Task prompt: Exactly the lines from the one with "Given: Open Trollpot 5000 game tile" through the final line of the listing below should appear in the answer, and no others.

Records:

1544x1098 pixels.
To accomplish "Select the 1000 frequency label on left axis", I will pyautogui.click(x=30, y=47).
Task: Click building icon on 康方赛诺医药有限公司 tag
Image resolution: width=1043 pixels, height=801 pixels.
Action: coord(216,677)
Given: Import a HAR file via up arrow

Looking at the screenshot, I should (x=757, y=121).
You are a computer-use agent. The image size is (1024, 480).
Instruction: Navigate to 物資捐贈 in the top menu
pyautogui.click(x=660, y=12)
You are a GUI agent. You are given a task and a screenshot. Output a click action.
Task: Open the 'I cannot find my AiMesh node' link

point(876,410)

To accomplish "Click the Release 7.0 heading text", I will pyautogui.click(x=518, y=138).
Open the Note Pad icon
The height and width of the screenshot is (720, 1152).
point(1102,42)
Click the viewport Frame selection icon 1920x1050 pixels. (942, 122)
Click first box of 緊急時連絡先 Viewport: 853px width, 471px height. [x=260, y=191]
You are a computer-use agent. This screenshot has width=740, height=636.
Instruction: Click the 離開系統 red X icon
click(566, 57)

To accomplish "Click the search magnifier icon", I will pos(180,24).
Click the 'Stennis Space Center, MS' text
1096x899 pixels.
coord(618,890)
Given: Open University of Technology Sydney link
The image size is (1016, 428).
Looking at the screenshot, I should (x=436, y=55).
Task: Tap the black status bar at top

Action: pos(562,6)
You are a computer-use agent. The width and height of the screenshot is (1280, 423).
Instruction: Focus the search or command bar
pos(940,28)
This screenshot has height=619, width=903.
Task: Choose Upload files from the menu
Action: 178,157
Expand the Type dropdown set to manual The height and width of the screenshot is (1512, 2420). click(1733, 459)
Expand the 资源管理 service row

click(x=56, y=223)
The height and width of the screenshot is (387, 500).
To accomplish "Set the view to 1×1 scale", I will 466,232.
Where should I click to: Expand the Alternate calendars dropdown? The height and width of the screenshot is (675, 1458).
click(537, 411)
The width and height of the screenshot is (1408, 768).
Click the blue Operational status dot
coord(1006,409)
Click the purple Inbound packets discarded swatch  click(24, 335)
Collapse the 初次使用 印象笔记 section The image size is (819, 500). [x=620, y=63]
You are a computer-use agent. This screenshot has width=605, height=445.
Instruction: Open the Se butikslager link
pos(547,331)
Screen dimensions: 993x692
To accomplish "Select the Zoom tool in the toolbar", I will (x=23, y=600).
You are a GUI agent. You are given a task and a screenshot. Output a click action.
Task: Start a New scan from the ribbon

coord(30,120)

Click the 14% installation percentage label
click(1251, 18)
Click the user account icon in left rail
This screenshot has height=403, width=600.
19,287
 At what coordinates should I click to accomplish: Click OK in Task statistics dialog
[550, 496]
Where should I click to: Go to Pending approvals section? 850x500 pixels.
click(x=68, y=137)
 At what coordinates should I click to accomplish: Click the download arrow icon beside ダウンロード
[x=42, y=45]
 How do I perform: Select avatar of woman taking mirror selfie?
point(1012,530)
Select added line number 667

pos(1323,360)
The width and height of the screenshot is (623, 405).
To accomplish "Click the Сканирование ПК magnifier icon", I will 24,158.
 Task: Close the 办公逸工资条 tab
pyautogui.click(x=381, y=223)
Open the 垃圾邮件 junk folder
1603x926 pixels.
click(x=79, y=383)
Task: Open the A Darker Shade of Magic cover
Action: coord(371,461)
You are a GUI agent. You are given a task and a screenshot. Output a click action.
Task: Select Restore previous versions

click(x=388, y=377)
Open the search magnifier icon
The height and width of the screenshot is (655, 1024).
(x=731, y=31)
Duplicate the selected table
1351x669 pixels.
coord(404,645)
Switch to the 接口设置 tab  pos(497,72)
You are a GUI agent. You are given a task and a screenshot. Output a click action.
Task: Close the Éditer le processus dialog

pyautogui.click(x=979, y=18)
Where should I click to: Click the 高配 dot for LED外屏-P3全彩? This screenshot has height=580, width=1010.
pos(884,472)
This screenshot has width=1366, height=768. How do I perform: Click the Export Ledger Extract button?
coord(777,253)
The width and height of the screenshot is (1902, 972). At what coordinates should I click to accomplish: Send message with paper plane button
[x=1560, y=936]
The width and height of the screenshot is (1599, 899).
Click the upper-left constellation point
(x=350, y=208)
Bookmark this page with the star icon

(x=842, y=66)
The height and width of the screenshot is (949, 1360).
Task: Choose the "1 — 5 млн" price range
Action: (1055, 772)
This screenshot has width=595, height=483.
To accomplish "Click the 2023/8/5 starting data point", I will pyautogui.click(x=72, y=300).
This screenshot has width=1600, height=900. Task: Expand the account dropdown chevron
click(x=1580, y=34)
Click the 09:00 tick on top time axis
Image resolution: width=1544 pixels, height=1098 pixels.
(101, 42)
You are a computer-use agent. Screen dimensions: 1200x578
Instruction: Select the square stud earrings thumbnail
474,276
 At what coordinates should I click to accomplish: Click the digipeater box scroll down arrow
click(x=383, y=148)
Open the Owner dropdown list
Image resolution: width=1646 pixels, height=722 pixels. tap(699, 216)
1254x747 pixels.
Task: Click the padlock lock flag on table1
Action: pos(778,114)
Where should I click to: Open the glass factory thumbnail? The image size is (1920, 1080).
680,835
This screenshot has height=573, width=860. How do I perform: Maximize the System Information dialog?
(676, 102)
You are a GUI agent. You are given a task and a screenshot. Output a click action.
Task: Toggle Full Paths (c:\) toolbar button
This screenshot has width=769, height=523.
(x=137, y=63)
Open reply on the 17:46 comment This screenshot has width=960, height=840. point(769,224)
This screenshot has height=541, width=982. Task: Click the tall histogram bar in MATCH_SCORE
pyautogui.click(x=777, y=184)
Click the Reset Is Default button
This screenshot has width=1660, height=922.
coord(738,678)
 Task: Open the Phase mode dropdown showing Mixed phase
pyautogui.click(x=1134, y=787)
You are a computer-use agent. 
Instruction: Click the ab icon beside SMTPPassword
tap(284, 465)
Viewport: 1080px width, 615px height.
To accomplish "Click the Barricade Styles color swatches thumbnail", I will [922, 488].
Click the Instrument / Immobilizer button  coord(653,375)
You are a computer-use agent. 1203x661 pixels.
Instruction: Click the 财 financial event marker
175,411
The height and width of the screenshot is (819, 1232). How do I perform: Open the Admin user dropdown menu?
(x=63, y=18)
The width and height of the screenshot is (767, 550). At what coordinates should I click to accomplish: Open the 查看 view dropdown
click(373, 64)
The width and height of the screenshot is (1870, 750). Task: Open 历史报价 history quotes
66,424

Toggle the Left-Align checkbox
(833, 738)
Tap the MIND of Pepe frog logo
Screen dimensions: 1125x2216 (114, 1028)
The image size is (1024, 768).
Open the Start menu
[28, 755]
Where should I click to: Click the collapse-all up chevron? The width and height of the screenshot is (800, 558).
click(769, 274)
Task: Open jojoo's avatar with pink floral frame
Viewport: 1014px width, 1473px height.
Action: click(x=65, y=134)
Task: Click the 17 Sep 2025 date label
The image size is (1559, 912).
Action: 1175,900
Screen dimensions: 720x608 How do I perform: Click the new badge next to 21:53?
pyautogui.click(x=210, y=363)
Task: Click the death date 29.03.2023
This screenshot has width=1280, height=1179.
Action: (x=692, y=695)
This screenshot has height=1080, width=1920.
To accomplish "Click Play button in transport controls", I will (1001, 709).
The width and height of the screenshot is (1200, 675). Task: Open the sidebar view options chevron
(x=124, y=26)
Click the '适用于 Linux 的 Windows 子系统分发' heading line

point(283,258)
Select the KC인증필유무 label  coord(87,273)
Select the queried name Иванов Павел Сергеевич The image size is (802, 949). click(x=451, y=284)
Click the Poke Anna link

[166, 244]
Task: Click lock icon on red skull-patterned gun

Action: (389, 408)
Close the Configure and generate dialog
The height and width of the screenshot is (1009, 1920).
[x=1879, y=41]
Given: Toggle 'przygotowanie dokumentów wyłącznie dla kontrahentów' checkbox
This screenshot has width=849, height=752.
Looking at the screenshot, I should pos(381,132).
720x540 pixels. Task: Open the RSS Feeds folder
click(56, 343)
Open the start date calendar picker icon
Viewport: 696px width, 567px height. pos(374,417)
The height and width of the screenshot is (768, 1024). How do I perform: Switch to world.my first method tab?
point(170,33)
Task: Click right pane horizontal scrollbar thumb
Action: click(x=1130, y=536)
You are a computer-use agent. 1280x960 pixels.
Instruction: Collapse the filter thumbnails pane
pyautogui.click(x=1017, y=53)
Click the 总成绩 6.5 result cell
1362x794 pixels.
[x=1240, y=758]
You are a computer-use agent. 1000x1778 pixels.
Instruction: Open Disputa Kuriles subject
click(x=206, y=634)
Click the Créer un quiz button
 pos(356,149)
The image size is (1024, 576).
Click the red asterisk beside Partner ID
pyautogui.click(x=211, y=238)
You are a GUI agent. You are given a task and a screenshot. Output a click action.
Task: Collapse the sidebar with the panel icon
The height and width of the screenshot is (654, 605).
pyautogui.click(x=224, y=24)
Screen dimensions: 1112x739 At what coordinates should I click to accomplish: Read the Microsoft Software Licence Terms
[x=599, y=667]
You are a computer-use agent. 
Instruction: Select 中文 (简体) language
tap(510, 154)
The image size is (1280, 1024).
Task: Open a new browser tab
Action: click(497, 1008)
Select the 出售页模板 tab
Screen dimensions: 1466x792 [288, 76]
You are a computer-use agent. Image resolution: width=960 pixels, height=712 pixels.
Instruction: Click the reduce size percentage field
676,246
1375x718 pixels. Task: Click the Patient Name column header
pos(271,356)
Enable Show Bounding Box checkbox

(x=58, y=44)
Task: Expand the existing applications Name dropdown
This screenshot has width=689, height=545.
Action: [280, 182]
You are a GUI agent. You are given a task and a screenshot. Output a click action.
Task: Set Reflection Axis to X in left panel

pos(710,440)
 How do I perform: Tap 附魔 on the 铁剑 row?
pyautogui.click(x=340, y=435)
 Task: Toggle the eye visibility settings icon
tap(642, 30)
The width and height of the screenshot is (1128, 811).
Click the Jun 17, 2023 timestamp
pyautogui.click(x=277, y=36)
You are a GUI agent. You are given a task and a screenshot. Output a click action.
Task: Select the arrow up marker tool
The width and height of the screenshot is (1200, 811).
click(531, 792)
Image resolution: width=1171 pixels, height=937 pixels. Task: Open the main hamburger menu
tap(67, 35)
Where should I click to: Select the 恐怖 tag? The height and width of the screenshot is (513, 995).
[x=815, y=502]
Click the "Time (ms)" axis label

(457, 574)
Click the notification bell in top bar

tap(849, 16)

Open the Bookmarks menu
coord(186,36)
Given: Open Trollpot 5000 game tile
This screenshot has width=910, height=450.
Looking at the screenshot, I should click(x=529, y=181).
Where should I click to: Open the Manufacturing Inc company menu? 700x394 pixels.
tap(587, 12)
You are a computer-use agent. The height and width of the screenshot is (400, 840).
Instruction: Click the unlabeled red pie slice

Solution below:
Given: Open Trollpot 5000 game tile
This screenshot has width=910, height=450.
Looking at the screenshot, I should click(x=529, y=181).
Where should I click to: Open the Manufacturing Inc company menu? 700x394 pixels.
tap(587, 12)
You are a computer-use agent. The height and width of the screenshot is (400, 840).
Instruction: Click the unlabeled red pie slice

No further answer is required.